-- start of SUPPLIED TEXT --

Gary Gorton and his co-authors have produced a large literature on what they calls safe assets (assets whose prices are informationally insensitive). They published two new papers this month on collateral crises and on the constant share of safe assets through the last half century. Their earlier papers on being slapped by the invisible hand and the run on repo are quite well known. The basic argument of this literature is that:
- Safe assets serve an important social function
- Safe assets are in short supply – the demand for these assets exceeds the stock of government securities and other obvious safe assets.
- The shadow banking system is an important source of supply of safe assets
- The shadow banking system and the safe assets that they create must be protected from “runs” in the same way that bank deposits are protected.
A more radical version of this idea can be found in a paper by Morgan Ricks which argues that only licensed money-claim issuers should be permitted to issue short term debt and that all this debt should then be explicitly insured by the government.
Much of what we know about the demand for safe assets come from the work of IMF economist Manmohan Singh (not to be confused with the Indian Prime Minister!). In a series of papers on the use of collateral in OTC derivatives, counterparty risk and central counterparties, collateral velocity, rehypothecation, and the reverse maturity transformation by asset managers, Singh and his co-authors have documented the need for safe assets in derivative markets and asset management.
What emerges from this discussion is that much of the demand for safe assets comes from sophisticated financial institutions and sovereign reserve managers. To my mind, this completely weakens the case for any form of subsidy for the creation of safe assets. The literature on participation in equity markets (which can be regarded as a proxy for risk taking in financial markets) demonstrates that participation is determined to a great extent by intelligence (Grinblatt et al), cognitive ability (Christelis et al), education (Cole and Shastry) and financial literacy (Rooij et al).
Most of the demanders of safe assets are big institutions (according to Manmohan Singh’s work), and one would expect them to possess a sufficient pool of intelligence, cognitive ability, education and financial literacy to be able to invest in risky assets. In some cases, portfolio risk may actually be lower if safe assets are replaced by equities. For example, Manmohan Singh explains how the security lending activities of asset managers creates a reverse maturity transformation – it converts the long term investment portfolio of households into a demand for short term assets (collateral). To the extent to which equities are correlated with each other, it is plausible that collateral in the form of stocks similar to those that are lent out might reduce risk. To the extent to which the borrower of the stocks is engaged in a “pair trade”, a natural supply of such collateral might exist.

-- end of SUPPLIED TEXT --
-- start of RAW DATA --

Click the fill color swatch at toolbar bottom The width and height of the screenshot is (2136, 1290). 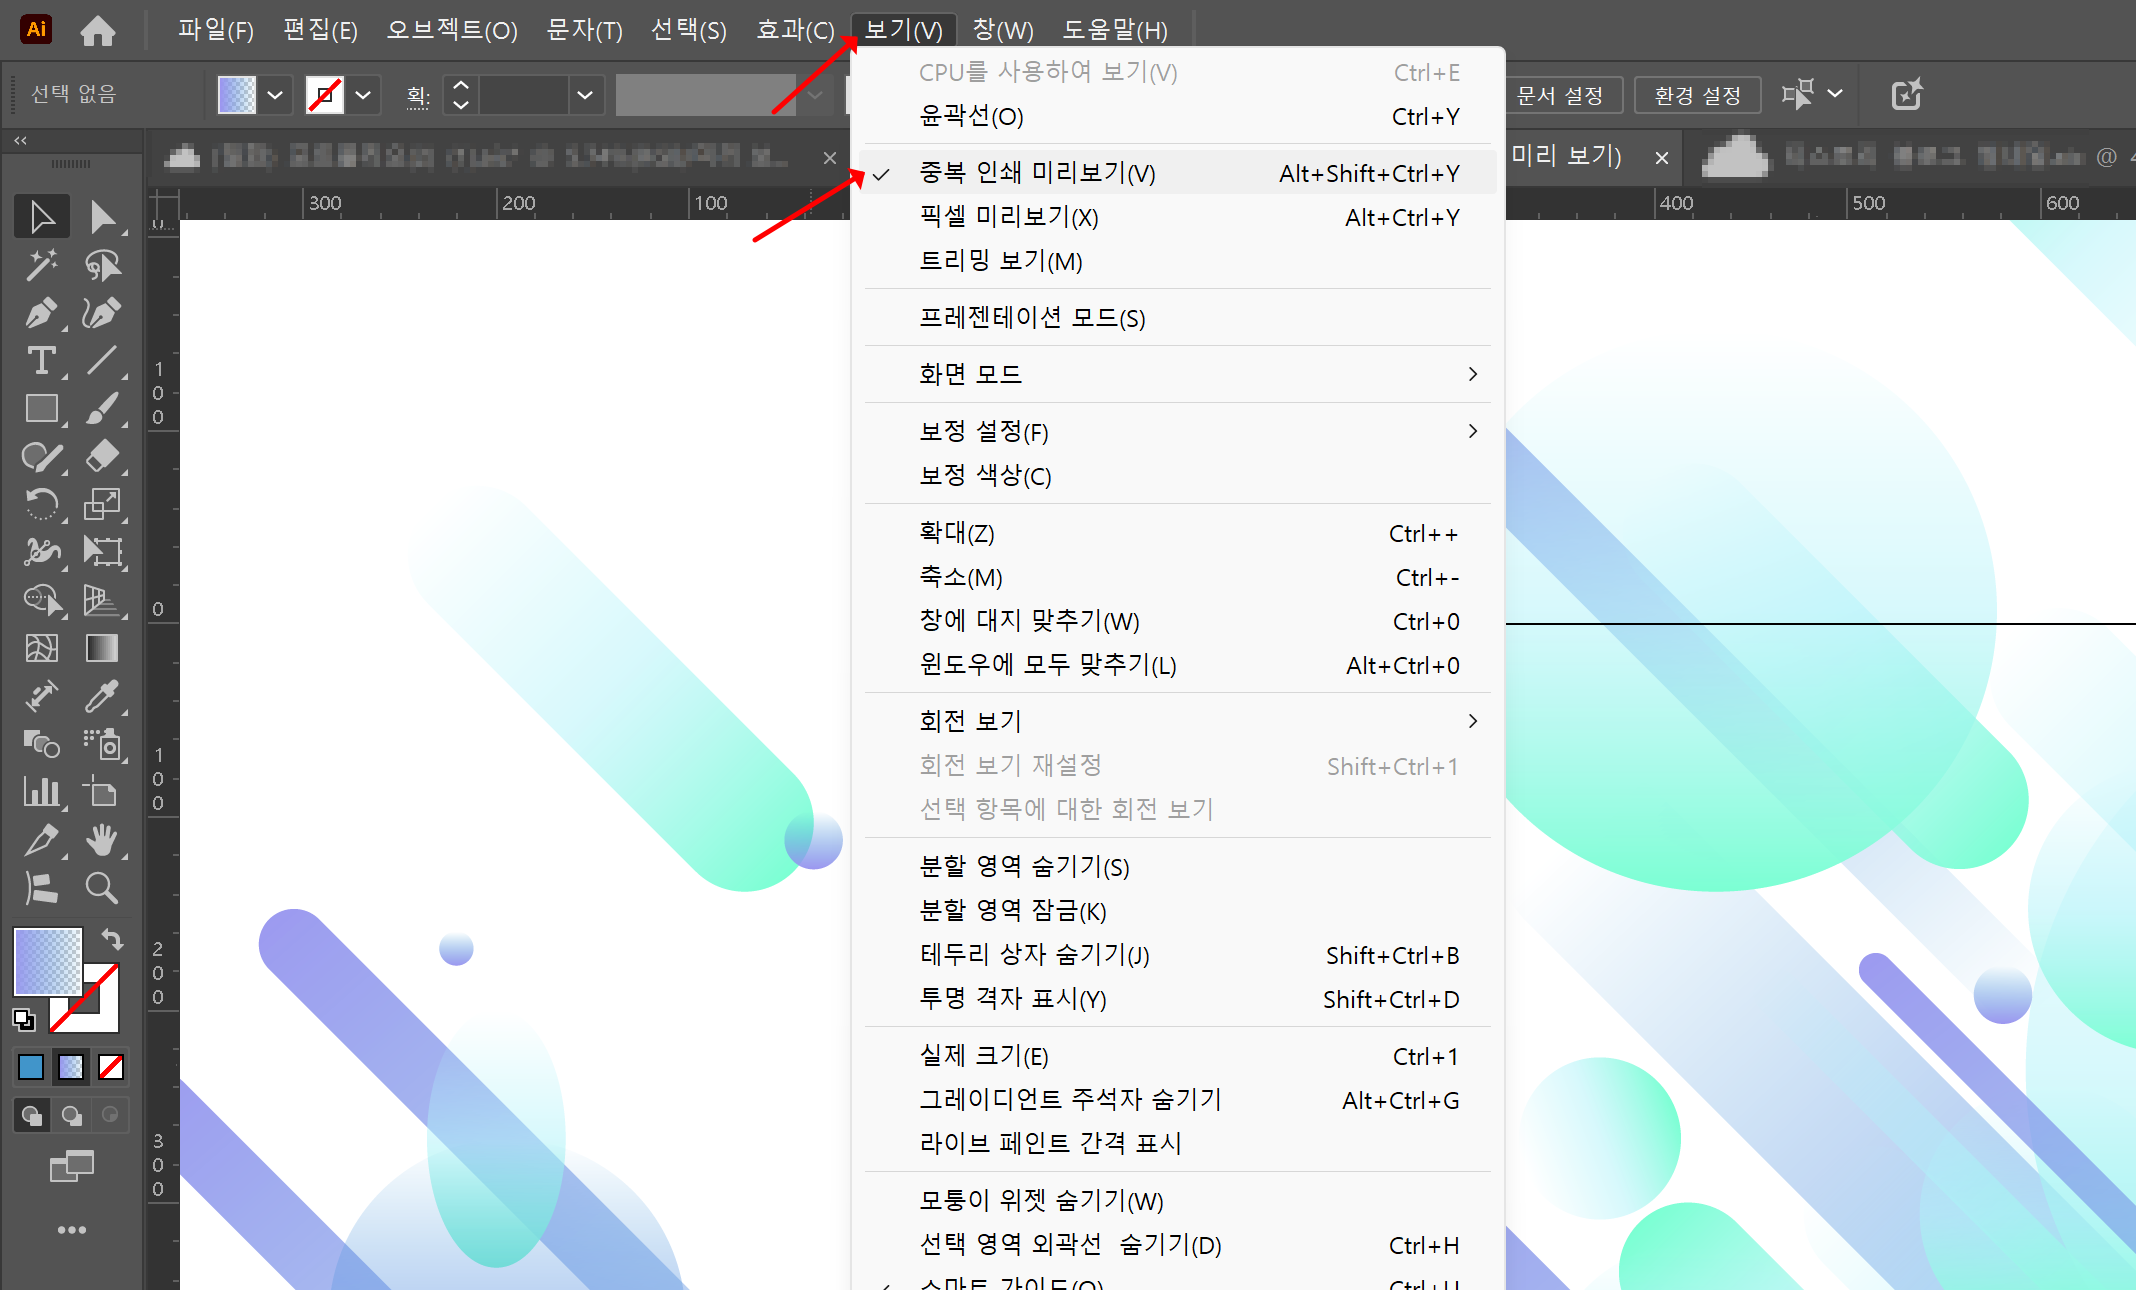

-- end of RAW DATA --

→ **DIRECTIVES**
A. In the safe assets text, rewrite the paragraph beginning "What emerges from this discussion" as a short bulleted list that keeps its main points.
B. According to the safe assets text, what does Morgan Ricks argue about short-term debt?
The lines placed after the safe assets text aren't needed here.

→ **WRITTEN ANSWERS**
A.
- Much of the demand for safe assets comes from sophisticated financial institutions and sovereign reserve managers.
- In the author's view, this completely weakens the case for any subsidy for creating safe assets.
- Research on equity market participation, a proxy for financial risk taking, shows that participation depends largely on:
  - intelligence (Grinblatt et al)
  - cognitive ability (Christelis et al)
  - education (Cole and Shastry)
  - financial literacy (Rooij et al)

B. Only licensed money-claim issuers should be permitted to issue short-term debt, and the government should then explicitly insure all of it.